Exercise details ->
Please retype, word for word, the line containing "The width and height of the screenshot is (806, 411)." and every line after it through the end of the records, leaving out all pictures.

[[ Task data, beginning ]]

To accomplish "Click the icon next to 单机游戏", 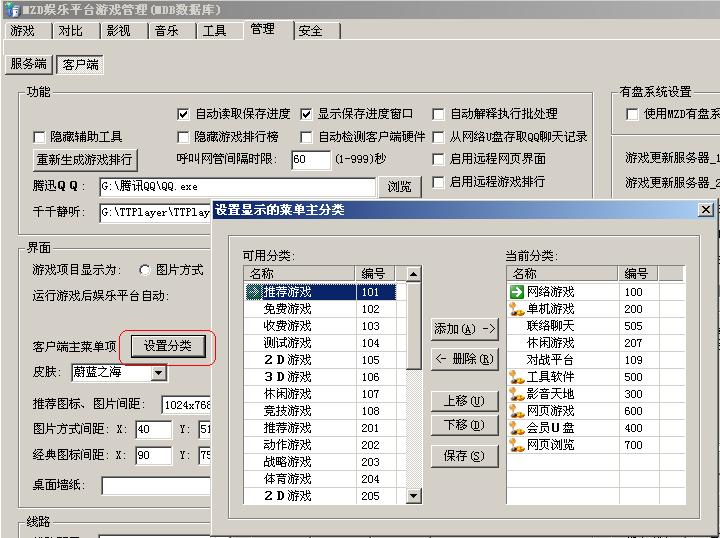I will 517,309.
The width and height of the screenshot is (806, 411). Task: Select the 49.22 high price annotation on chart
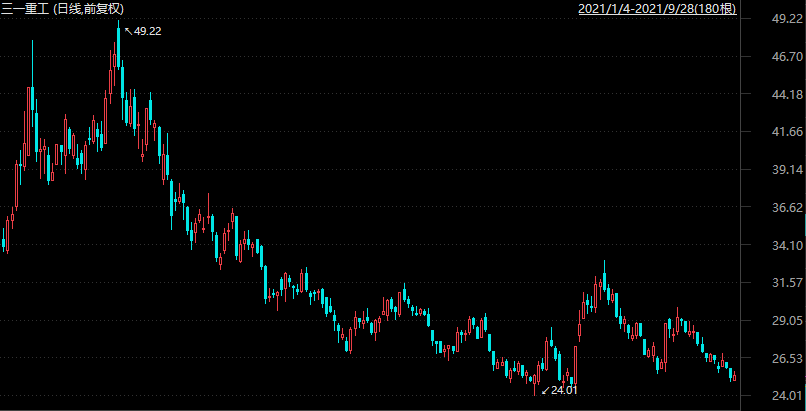148,31
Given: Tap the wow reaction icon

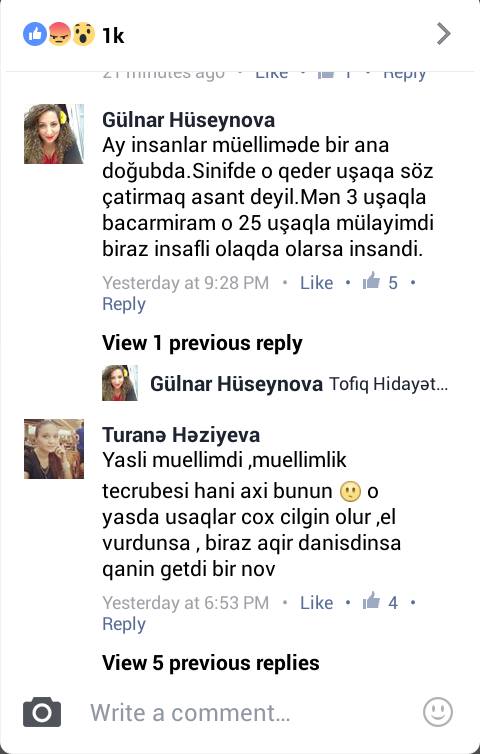Looking at the screenshot, I should pyautogui.click(x=83, y=34).
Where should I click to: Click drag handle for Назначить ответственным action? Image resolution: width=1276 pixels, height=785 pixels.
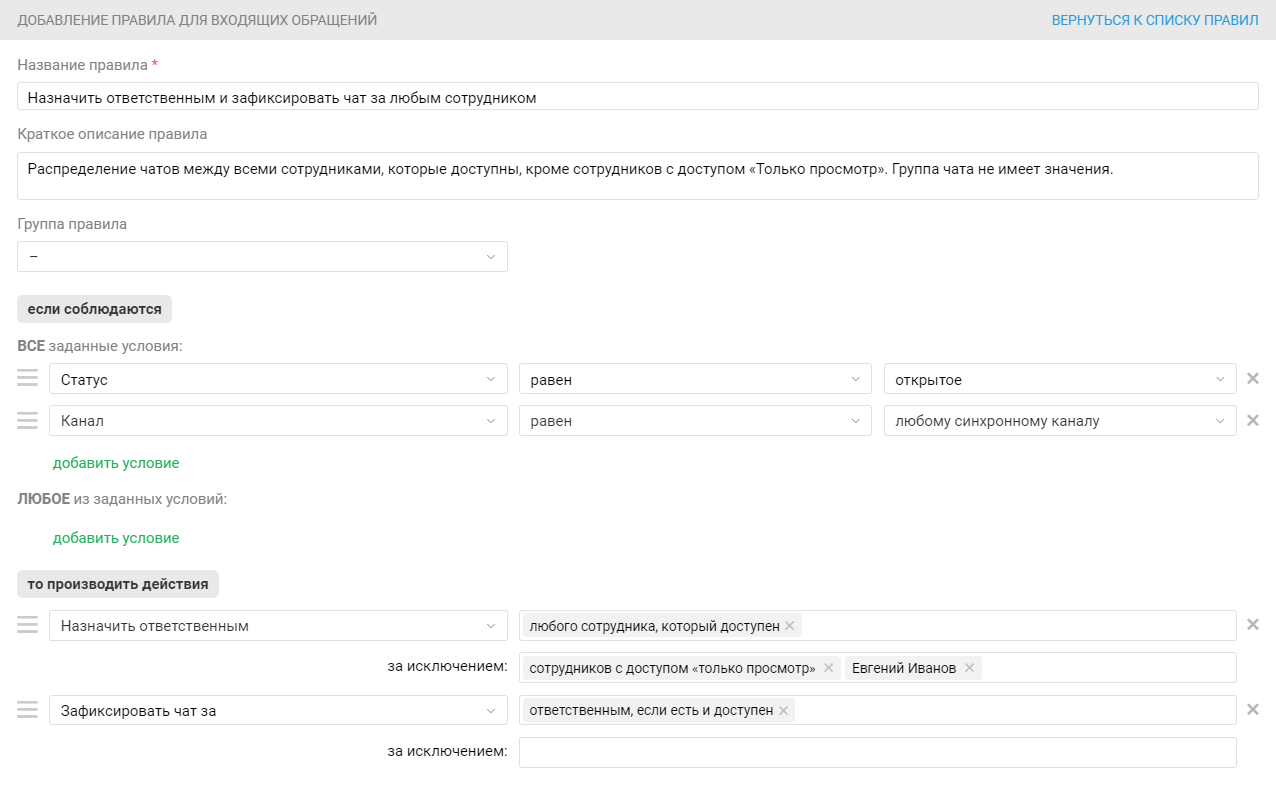28,625
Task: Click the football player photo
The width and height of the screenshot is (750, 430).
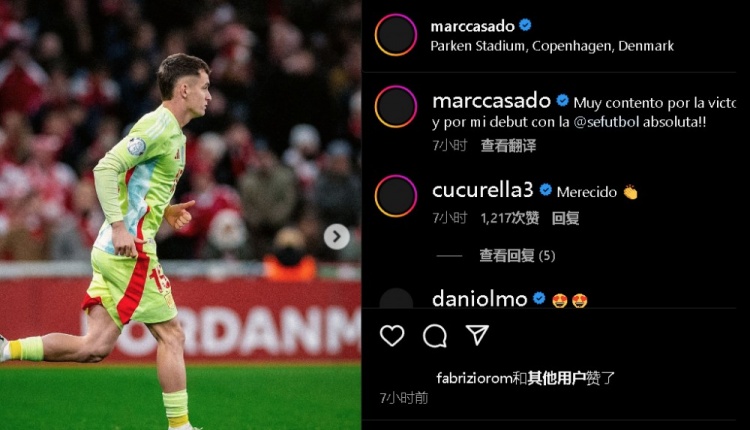Action: click(180, 215)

[[ Task data, end ]]

Response area ->
The width and height of the screenshot is (806, 411). Task: Select the 49.22 high price annotation on chart
148,31
Given: Tap the wow reaction icon

Looking at the screenshot, I should pyautogui.click(x=83, y=34).
Where should I click to: Click drag handle for Назначить ответственным action? Image resolution: width=1276 pixels, height=785 pixels.
28,625
Task: Click the football player photo
The width and height of the screenshot is (750, 430).
Action: click(180, 215)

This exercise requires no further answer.